* To do
Between the line containing "1200x665 pixels." and the line containing "Viewport: 1024px width, 665px height." lies a run of lines; give that run again exactly, with both of those lines, and nothing else from the entries below.

* Data for this exercise
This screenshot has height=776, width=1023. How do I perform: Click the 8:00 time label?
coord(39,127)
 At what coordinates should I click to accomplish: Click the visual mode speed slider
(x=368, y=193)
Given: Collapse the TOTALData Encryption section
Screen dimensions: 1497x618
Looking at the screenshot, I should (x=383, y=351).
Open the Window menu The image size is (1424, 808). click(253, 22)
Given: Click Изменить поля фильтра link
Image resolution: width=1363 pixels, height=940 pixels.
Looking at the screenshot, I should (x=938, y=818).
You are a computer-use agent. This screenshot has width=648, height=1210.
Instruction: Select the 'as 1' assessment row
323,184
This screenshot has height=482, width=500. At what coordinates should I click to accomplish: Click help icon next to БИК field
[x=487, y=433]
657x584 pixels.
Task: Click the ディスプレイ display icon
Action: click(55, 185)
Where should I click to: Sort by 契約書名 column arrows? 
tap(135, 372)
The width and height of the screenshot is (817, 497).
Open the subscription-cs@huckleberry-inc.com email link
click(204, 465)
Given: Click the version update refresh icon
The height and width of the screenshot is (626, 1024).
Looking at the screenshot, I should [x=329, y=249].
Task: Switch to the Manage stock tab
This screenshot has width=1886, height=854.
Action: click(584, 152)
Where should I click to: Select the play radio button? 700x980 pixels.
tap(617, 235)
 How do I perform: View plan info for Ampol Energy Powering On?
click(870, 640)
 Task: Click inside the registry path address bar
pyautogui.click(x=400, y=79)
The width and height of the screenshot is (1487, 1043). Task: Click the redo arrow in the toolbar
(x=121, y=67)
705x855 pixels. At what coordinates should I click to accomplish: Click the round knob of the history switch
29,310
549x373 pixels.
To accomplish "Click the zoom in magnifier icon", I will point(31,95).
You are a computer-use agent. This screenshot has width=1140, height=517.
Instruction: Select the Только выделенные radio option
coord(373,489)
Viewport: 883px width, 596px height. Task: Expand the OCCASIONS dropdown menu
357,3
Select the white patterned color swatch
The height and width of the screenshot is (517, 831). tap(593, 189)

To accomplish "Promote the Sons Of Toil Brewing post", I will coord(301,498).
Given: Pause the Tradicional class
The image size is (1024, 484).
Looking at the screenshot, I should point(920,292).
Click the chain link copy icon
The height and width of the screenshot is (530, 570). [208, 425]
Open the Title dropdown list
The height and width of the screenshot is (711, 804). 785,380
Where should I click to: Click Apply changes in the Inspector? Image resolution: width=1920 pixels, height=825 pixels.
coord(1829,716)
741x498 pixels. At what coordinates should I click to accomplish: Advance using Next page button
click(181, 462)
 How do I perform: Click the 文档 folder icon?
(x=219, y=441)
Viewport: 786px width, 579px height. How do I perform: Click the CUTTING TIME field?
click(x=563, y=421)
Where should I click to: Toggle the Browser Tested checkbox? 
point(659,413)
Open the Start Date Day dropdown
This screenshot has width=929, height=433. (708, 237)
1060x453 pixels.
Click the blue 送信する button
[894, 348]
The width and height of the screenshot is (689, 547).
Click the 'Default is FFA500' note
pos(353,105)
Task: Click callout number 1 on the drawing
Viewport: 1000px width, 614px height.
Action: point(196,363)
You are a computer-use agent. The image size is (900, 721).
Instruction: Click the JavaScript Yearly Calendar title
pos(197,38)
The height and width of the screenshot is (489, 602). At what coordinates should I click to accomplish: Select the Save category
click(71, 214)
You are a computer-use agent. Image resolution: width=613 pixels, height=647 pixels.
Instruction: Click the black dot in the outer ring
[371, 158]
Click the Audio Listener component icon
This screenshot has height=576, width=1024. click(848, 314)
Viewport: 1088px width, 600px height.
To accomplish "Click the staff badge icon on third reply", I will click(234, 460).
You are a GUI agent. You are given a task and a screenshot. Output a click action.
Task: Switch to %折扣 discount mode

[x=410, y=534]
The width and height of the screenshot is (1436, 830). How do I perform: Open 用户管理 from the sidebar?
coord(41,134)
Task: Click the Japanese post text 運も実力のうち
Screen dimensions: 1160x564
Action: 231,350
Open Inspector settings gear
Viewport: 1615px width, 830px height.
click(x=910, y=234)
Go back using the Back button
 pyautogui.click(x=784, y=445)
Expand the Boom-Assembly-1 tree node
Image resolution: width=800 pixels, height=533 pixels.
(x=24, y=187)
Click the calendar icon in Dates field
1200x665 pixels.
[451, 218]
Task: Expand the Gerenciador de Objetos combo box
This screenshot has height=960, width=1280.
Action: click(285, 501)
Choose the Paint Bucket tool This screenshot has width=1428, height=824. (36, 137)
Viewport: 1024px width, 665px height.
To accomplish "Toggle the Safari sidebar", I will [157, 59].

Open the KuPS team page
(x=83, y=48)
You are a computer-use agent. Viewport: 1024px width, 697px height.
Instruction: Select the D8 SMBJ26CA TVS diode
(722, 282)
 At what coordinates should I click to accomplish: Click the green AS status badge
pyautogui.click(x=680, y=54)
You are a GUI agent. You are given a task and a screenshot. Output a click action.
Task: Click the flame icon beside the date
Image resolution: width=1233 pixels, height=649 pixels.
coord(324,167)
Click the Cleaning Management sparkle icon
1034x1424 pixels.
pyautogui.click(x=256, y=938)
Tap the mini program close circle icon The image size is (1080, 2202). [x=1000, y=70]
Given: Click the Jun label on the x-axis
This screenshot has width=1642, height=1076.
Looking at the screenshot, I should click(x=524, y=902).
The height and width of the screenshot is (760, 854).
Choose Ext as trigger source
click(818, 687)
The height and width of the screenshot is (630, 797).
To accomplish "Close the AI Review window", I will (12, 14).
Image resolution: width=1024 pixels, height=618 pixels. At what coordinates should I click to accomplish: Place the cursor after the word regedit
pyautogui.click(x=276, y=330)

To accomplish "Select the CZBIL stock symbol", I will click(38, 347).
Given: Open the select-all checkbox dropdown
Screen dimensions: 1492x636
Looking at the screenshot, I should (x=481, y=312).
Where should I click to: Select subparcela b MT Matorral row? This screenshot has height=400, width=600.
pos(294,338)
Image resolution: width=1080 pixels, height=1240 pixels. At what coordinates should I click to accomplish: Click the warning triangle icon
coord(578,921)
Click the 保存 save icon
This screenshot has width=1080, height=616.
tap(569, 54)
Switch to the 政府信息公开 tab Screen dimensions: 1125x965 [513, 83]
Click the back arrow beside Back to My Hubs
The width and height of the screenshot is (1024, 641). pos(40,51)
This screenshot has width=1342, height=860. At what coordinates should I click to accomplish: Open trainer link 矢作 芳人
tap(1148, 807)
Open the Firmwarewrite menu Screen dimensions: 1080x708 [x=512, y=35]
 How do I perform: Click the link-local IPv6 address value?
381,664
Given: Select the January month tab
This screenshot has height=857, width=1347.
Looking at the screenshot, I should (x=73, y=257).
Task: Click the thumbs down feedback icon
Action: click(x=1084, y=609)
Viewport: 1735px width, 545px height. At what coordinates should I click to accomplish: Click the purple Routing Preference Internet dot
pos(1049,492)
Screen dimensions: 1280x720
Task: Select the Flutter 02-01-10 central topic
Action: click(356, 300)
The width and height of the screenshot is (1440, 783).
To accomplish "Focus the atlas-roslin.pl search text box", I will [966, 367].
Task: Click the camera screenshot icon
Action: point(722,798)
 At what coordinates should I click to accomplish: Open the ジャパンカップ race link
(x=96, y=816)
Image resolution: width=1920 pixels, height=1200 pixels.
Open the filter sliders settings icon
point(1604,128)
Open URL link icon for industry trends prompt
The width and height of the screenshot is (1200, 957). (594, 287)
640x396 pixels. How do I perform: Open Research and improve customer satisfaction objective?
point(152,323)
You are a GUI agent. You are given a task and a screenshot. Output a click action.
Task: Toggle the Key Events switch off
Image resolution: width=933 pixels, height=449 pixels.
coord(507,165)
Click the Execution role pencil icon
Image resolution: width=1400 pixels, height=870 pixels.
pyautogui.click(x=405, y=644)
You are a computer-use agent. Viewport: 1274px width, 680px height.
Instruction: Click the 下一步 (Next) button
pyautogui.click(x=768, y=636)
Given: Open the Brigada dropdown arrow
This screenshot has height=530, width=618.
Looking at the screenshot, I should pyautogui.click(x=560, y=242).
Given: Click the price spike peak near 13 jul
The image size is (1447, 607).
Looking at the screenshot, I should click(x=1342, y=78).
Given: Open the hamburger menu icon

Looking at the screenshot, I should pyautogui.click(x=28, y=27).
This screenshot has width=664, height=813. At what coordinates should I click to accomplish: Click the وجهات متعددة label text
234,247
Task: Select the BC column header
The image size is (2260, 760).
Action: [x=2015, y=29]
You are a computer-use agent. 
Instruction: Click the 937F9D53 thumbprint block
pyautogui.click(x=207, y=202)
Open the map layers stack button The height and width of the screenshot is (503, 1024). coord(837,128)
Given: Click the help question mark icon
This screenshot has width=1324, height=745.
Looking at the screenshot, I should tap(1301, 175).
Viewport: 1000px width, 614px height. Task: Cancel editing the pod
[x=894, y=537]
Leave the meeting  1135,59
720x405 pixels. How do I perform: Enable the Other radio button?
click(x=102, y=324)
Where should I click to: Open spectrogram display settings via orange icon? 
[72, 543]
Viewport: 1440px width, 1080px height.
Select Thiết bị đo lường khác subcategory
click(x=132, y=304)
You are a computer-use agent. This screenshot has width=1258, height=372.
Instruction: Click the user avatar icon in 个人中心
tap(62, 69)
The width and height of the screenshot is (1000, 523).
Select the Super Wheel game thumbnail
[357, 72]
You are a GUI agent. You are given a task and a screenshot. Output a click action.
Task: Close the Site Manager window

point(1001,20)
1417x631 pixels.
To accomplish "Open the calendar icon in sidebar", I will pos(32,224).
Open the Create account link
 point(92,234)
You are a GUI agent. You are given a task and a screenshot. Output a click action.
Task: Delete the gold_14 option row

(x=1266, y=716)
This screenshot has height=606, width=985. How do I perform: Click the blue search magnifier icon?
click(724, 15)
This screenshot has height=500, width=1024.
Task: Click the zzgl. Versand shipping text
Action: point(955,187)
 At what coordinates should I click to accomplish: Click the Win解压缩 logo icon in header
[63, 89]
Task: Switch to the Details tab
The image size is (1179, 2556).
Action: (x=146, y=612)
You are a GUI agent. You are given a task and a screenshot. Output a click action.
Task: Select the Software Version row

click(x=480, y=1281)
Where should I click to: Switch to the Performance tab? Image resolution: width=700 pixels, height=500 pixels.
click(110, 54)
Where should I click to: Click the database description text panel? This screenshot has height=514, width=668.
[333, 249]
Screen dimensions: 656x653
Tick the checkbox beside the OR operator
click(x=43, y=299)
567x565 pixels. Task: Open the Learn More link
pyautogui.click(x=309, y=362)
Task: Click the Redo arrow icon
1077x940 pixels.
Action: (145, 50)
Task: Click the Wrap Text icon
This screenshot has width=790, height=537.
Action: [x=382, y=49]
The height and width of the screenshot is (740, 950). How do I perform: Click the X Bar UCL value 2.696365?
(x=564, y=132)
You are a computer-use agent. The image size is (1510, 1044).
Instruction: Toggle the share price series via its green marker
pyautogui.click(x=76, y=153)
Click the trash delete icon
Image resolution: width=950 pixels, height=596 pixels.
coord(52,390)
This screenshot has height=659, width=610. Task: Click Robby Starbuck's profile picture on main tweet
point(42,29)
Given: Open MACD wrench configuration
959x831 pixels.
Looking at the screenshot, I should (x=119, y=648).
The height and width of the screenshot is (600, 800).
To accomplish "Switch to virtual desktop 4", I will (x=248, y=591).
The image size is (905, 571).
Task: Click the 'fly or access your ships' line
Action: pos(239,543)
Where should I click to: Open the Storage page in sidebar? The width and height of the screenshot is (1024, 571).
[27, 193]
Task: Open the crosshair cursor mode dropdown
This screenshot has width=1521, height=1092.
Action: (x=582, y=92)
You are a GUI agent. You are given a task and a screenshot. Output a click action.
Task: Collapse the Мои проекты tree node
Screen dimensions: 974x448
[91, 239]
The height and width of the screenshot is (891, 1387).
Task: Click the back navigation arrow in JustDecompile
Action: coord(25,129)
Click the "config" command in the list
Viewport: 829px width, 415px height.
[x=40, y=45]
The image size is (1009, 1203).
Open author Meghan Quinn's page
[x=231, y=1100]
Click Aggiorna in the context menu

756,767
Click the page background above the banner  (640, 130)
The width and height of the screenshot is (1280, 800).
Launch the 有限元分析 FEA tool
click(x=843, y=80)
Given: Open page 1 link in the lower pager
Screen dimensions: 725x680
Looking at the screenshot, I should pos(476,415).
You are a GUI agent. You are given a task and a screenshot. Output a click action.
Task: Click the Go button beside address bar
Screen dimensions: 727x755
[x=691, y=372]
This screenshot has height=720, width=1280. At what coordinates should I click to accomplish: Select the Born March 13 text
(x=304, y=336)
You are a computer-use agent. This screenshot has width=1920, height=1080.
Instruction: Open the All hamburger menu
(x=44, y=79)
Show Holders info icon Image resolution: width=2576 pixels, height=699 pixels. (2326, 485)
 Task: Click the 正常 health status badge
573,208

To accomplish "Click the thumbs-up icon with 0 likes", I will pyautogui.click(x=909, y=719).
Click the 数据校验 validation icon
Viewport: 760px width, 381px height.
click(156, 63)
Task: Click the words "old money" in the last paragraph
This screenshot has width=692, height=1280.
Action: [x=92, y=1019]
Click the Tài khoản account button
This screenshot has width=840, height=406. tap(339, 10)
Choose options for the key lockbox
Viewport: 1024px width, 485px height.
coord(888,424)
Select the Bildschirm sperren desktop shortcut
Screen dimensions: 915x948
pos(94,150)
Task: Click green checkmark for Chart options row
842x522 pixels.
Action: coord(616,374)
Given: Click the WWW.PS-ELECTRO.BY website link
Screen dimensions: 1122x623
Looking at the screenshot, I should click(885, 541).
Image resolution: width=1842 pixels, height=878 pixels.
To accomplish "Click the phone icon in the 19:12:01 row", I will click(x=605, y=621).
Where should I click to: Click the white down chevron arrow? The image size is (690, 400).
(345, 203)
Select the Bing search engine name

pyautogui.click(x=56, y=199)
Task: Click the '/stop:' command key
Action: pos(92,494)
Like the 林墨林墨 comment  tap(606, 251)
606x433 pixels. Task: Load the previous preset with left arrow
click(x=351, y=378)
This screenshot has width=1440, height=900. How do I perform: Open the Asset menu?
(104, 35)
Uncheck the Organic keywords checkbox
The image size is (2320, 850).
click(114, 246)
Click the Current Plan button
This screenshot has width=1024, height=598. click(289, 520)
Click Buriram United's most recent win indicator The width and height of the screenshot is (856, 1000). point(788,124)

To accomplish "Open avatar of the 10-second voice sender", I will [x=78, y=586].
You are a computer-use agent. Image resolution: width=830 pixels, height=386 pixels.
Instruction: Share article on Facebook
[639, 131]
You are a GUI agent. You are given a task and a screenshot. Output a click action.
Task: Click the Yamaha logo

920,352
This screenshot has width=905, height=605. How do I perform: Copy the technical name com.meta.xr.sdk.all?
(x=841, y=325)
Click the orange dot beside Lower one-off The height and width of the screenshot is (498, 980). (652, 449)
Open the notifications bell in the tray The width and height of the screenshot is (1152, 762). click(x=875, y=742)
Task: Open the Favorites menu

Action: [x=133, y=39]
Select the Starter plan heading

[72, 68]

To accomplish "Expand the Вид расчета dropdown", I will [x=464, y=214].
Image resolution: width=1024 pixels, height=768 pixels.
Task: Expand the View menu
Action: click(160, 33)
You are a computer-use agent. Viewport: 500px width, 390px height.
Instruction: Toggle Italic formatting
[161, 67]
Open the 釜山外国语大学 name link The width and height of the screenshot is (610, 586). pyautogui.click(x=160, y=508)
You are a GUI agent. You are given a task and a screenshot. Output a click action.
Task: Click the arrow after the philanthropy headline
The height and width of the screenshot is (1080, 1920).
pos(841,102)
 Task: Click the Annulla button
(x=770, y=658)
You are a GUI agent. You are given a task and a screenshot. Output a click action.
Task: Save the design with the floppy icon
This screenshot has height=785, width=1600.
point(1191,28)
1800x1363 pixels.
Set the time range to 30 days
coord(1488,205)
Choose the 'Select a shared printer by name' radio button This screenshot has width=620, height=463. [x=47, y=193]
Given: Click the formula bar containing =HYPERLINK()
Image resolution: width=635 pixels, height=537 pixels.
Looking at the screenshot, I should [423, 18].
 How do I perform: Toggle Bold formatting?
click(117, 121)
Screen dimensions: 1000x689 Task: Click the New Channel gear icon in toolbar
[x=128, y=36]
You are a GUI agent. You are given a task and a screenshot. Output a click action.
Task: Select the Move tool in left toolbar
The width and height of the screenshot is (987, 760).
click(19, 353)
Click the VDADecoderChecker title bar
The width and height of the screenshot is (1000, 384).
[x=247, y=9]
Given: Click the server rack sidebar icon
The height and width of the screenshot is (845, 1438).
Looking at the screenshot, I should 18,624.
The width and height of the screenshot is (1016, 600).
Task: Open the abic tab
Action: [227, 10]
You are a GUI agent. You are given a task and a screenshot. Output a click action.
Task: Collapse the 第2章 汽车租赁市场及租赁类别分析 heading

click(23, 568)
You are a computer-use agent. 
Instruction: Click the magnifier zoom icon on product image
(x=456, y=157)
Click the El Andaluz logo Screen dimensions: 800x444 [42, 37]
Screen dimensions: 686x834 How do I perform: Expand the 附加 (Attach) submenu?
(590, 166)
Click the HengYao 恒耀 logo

* Response below
1200x665 pixels.
[451, 218]
Task: Expand the Gerenciador de Objetos combo box
This screenshot has height=960, width=1280.
Action: click(285, 501)
Choose the Paint Bucket tool This screenshot has width=1428, height=824. (36, 137)
Viewport: 1024px width, 665px height.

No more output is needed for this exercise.